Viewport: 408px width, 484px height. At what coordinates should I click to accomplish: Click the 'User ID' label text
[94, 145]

□ □ □ □ □ □ □

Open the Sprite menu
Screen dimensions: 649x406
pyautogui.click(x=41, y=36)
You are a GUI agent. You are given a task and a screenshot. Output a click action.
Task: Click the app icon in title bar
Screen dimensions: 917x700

□ □ □ □ □ □ □

### ACTIVITY
Where the data above reaches the line holding "You are a GUI", begin printing, and stop after the line holding "Screen dimensions: 917x700". Each line must be reproduced exactly, with nothing else added.

### ANSWER BOX
You are a GUI agent. You are given a task and a screenshot. Output a click action.
Task: Click the app icon in title bar
Screen dimensions: 917x700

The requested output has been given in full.